Work item — Give again, word for word, each line below starting at the one that contains "[Instagram] (47, 2532)" and ending at the one that contains "Dr Mahendra Jung Shah - Nepal (730, 234)".

The records —

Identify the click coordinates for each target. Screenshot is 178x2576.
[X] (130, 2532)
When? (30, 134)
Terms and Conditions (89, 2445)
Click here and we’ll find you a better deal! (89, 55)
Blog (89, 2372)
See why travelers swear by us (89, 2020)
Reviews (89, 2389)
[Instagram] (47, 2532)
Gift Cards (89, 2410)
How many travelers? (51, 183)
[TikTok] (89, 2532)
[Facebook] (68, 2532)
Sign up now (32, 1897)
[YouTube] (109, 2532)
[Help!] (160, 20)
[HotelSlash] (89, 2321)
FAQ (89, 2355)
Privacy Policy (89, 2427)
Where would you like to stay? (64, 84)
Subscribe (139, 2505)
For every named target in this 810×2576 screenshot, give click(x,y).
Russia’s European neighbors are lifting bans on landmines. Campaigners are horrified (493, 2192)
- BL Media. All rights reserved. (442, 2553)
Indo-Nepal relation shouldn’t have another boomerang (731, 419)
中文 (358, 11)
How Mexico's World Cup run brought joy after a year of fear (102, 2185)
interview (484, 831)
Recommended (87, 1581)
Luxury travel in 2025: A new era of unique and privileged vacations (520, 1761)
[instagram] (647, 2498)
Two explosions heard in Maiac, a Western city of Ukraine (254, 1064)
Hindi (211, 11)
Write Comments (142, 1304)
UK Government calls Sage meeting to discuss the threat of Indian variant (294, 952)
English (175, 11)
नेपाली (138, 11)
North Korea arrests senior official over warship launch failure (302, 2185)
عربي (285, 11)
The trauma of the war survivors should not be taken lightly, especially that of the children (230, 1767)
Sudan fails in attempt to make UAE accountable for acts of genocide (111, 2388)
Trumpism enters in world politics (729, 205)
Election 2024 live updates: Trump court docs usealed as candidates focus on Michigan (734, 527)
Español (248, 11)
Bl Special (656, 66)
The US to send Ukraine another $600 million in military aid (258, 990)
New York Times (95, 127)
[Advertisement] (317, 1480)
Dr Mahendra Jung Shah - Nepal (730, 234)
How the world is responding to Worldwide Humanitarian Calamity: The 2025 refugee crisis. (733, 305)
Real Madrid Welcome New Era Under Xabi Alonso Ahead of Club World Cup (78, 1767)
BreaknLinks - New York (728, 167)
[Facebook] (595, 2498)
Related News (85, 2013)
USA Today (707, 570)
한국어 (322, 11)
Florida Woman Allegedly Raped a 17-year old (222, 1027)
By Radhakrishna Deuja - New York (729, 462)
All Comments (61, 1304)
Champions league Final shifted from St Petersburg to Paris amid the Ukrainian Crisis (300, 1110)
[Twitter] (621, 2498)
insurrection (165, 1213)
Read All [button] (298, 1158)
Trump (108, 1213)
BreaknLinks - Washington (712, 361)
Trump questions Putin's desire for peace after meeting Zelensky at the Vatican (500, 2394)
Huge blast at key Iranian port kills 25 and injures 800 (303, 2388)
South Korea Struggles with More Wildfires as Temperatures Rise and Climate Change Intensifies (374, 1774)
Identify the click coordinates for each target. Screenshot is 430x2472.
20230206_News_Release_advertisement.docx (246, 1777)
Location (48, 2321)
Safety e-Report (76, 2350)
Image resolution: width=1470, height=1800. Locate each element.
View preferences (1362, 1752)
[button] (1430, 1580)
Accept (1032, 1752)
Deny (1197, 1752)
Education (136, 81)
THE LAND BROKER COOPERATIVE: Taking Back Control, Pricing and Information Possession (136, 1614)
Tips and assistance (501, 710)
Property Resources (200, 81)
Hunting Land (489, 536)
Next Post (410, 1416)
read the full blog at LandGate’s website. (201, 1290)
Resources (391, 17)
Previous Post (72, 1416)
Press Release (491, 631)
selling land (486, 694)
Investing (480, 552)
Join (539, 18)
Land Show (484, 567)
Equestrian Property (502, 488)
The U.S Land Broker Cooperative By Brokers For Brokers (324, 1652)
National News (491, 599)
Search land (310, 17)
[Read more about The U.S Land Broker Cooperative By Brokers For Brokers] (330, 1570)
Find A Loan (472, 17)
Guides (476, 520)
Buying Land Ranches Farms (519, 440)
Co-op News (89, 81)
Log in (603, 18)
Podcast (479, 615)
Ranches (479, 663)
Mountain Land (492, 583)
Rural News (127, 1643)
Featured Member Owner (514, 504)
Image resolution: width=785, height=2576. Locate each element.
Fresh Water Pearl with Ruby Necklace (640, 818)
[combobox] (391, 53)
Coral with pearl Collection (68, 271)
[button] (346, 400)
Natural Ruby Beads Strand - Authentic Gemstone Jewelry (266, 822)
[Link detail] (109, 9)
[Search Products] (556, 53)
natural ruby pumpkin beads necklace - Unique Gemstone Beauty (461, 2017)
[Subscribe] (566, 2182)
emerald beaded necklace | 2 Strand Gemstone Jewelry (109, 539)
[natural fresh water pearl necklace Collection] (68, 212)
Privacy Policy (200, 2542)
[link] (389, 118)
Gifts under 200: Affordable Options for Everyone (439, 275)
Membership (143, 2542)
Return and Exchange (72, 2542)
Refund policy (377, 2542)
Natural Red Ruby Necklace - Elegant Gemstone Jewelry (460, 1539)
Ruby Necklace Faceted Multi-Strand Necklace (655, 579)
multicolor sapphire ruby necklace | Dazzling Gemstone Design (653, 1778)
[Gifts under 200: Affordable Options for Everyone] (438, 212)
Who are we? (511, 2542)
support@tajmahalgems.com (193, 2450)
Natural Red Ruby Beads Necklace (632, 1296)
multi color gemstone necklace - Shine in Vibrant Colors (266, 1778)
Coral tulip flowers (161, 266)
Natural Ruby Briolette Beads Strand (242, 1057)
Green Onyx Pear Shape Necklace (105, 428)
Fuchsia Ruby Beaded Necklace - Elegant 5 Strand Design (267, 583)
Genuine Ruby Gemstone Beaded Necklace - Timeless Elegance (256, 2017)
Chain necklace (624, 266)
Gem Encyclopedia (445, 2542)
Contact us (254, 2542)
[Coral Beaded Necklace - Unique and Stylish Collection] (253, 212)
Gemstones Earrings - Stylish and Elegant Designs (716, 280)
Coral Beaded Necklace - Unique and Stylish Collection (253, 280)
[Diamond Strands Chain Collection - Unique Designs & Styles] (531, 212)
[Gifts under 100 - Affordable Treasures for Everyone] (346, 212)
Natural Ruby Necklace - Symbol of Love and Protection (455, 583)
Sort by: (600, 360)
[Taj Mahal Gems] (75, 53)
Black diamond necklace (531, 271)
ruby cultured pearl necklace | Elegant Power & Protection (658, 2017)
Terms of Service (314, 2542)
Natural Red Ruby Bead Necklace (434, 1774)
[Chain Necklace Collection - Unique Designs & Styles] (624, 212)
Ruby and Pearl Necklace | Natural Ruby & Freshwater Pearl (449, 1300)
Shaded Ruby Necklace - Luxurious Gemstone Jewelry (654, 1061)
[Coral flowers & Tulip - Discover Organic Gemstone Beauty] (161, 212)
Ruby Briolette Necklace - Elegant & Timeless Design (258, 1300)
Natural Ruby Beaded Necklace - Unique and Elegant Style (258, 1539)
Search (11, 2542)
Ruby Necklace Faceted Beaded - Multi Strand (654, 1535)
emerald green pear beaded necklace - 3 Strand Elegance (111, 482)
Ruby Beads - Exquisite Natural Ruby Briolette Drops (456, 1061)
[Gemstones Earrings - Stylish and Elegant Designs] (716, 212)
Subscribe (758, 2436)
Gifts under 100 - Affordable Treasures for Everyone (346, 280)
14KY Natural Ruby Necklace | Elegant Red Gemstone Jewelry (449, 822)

Solution to the problem —
[Instagram] (47, 2532)
Gift Cards (89, 2410)
How many travelers? (51, 183)
[TikTok] (89, 2532)
[Facebook] (68, 2532)
Sign up now (32, 1897)
[YouTube] (109, 2532)
[Help!] (160, 20)
[HotelSlash] (89, 2321)
FAQ (89, 2355)
Privacy Policy (89, 2427)
Where would you like to stay? (64, 84)
Subscribe (139, 2505)
For every named target in this 810×2576 screenshot, give click(x,y).
Russia’s European neighbors are lifting bans on landmines. Campaigners are horrified (493, 2192)
- BL Media. All rights reserved. (442, 2553)
Indo-Nepal relation shouldn’t have another boomerang (731, 419)
中文 (358, 11)
How Mexico's World Cup run brought joy after a year of fear (102, 2185)
interview (484, 831)
Recommended (87, 1581)
Luxury travel in 2025: A new era of unique and privileged vacations (520, 1761)
[instagram] (647, 2498)
Two explosions heard in Maiac, a Western city of Ukraine (254, 1064)
Hindi (211, 11)
Write Comments (142, 1304)
UK Government calls Sage meeting to discuss the threat of Indian variant (294, 952)
English (175, 11)
नेपाली (138, 11)
North Korea arrests senior official over warship launch failure (302, 2185)
عربي (285, 11)
The trauma of the war survivors should not be taken lightly, especially that of the children (230, 1767)
Sudan fails in attempt to make UAE accountable for acts of genocide (111, 2388)
Trumpism enters in world politics (729, 205)
Election 2024 live updates: Trump court docs usealed as candidates focus on Michigan (734, 527)
Español (248, 11)
Bl Special (656, 66)
The US to send Ukraine another $600 million in military aid (258, 990)
New York Times (95, 127)
[Advertisement] (317, 1480)
Dr Mahendra Jung Shah - Nepal (730, 234)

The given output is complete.